→ **Problem requirements**
Only the lines from the one containing "Click the 【品名】 heading" to the end of the data should be copied, exactly and without pictures.
● ● ● ● ●
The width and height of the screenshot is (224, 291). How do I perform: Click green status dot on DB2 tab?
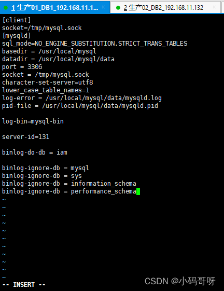(x=118, y=8)
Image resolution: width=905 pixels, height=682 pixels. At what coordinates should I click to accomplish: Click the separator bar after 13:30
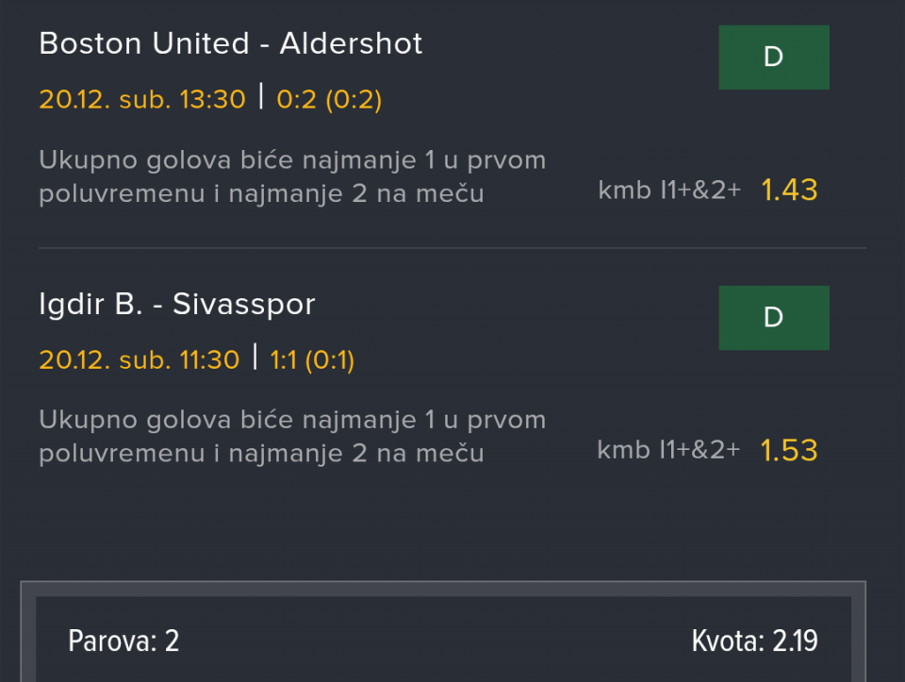[261, 97]
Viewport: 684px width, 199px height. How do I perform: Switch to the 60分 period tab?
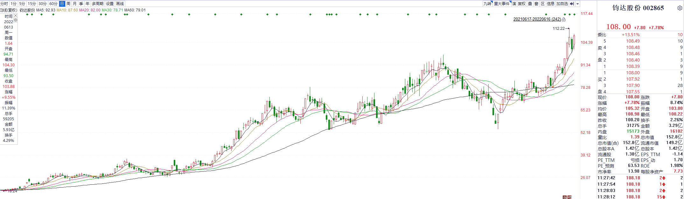pyautogui.click(x=53, y=4)
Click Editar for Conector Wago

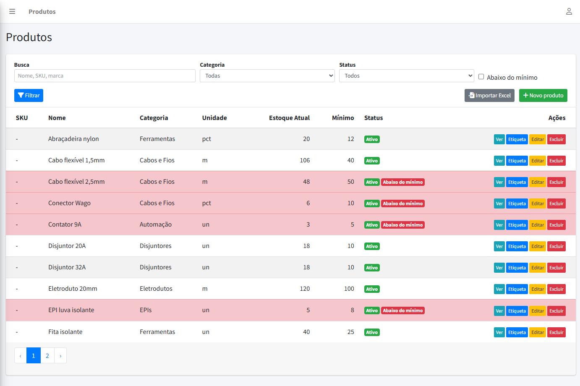tap(537, 203)
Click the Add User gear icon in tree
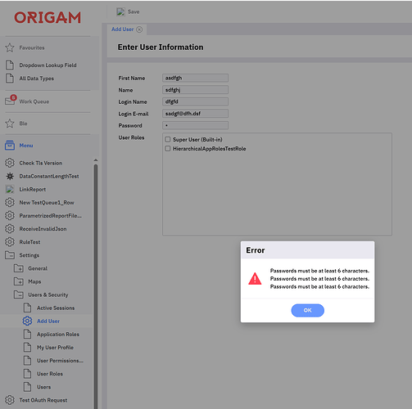This screenshot has width=412, height=409. (x=27, y=321)
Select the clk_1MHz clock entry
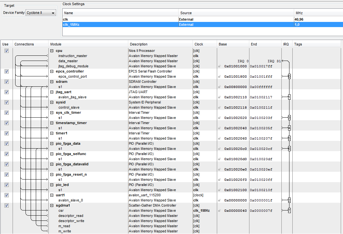Viewport: 343px width, 234px height. 120,24
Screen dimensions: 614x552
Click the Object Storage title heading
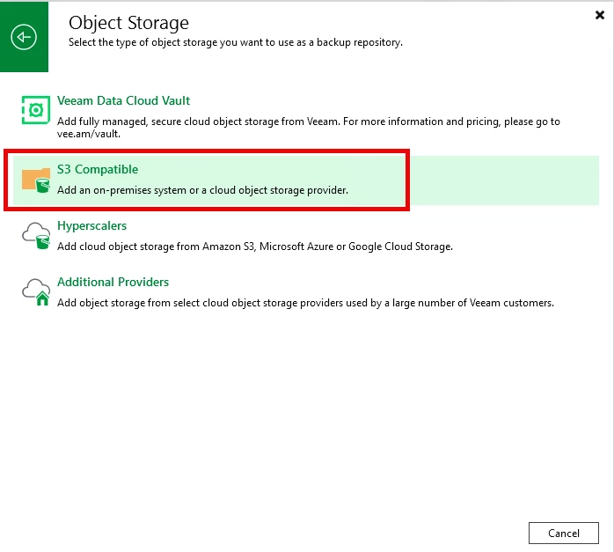(x=128, y=23)
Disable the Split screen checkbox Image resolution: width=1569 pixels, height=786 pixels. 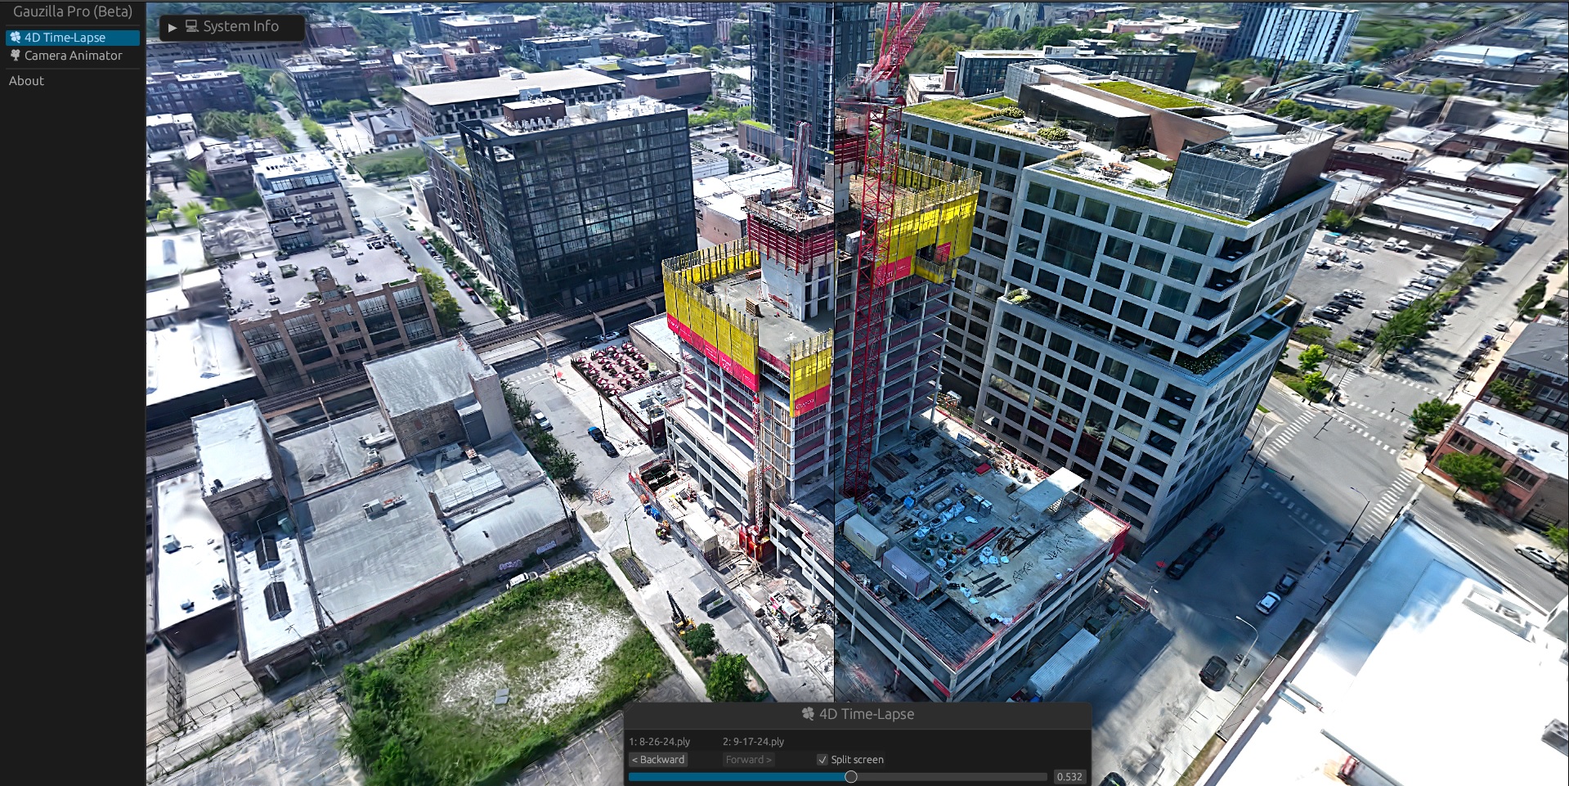[822, 760]
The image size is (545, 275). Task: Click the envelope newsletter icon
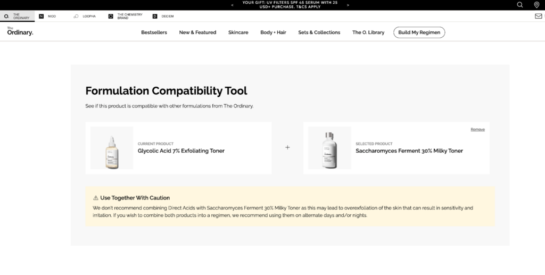click(x=538, y=16)
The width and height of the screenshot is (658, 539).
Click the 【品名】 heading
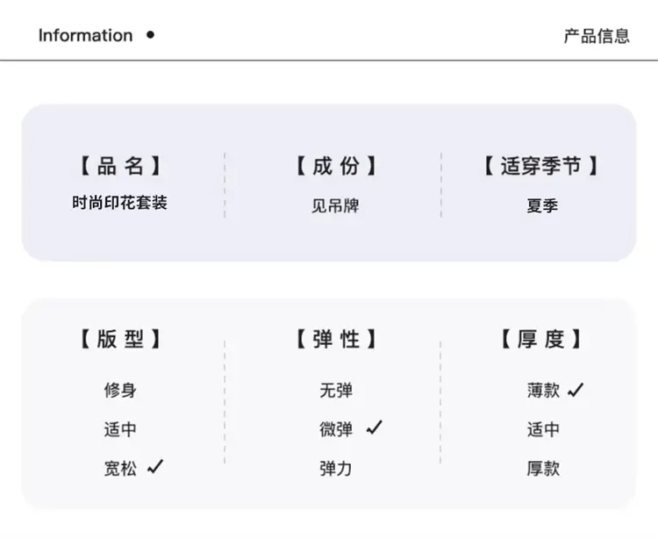(120, 165)
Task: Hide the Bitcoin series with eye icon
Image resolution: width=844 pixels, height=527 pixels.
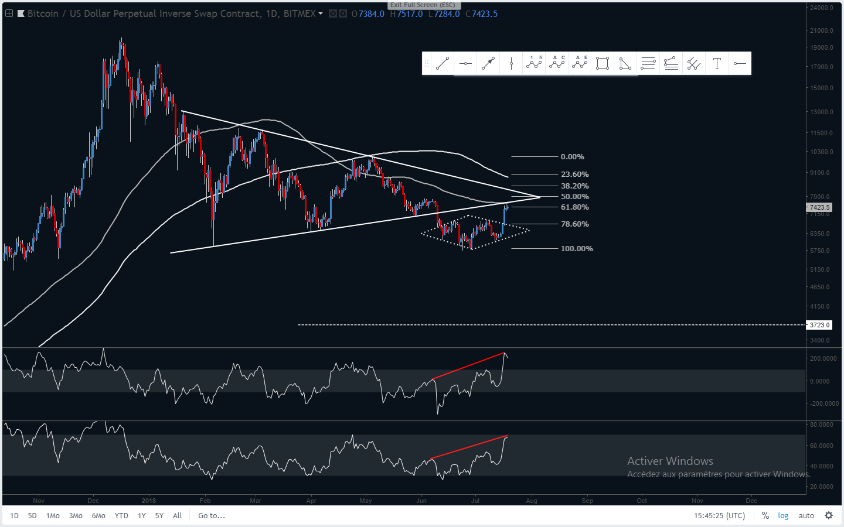Action: coord(333,13)
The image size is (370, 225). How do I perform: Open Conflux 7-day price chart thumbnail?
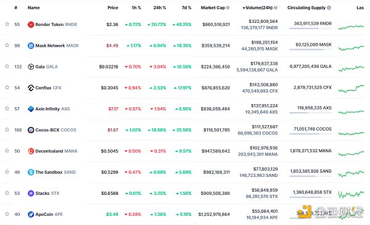[351, 88]
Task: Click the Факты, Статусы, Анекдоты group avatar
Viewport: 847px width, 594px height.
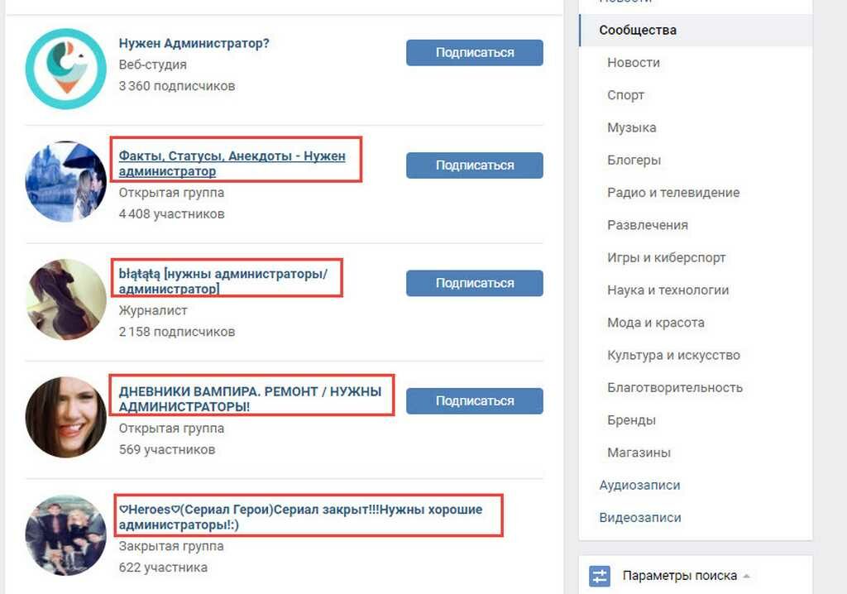Action: click(65, 181)
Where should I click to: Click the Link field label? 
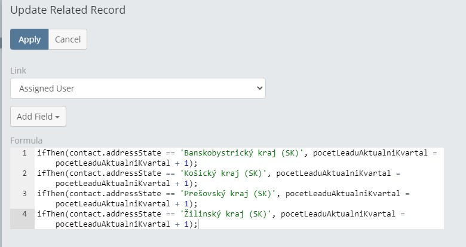[x=18, y=71]
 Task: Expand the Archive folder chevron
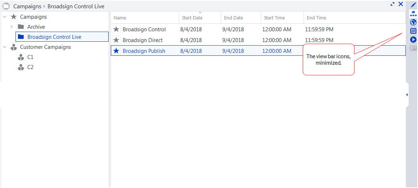point(12,27)
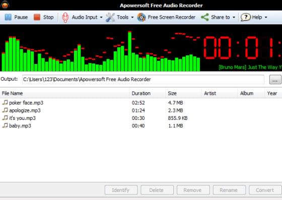Viewport: 282px width, 200px height.
Task: Open Free Screen Recorder via its icon
Action: (142, 18)
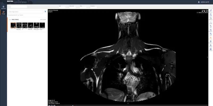213x106 pixels.
Task: Click the Scarica download tool
Action: [211, 45]
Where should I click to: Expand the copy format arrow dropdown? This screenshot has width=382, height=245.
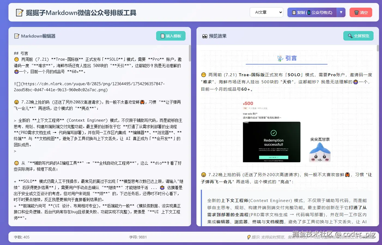(341, 13)
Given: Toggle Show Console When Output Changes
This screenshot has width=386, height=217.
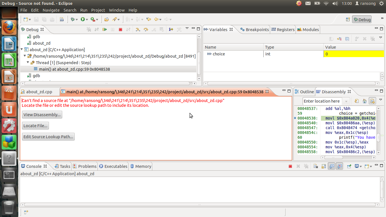Looking at the screenshot, I should [x=331, y=166].
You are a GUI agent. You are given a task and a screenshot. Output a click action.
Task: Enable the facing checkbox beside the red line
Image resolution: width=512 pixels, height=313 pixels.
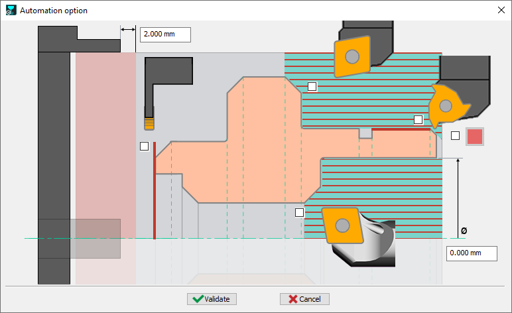tap(144, 146)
● ● ● ● ●
→ **Result of this exercise**
Click the 【品名】 heading
(120, 165)
Task: Hide the Bitcoin series with eye icon
Image resolution: width=844 pixels, height=527 pixels.
Action: coord(333,13)
The image size is (370, 225). How do I perform: Open Conflux 7-day price chart thumbnail?
[351, 88]
Task: Click the Факты, Статусы, Анекдоты group avatar
Viewport: 847px width, 594px height.
Action: click(65, 181)
Where should I click to: Click the Link field label? 
[x=18, y=71]
 Task: Expand the Archive folder chevron
point(12,27)
Viewport: 282px width, 200px height.
Task: Open Free Screen Recorder via its icon
Action: (142, 18)
213x106 pixels.
Task: Click the Scarica download tool
Action: [211, 45]
Where should I click to: Expand the copy format arrow dropdown? This screenshot has width=382, height=245.
(341, 13)
Given: Toggle Show Console When Output Changes
This screenshot has width=386, height=217.
Looking at the screenshot, I should [x=331, y=166].
You are a GUI agent. You are given a task and a screenshot. Output a click action.
Task: Enable the facing checkbox beside the red line
Image resolution: width=512 pixels, height=313 pixels.
tap(144, 146)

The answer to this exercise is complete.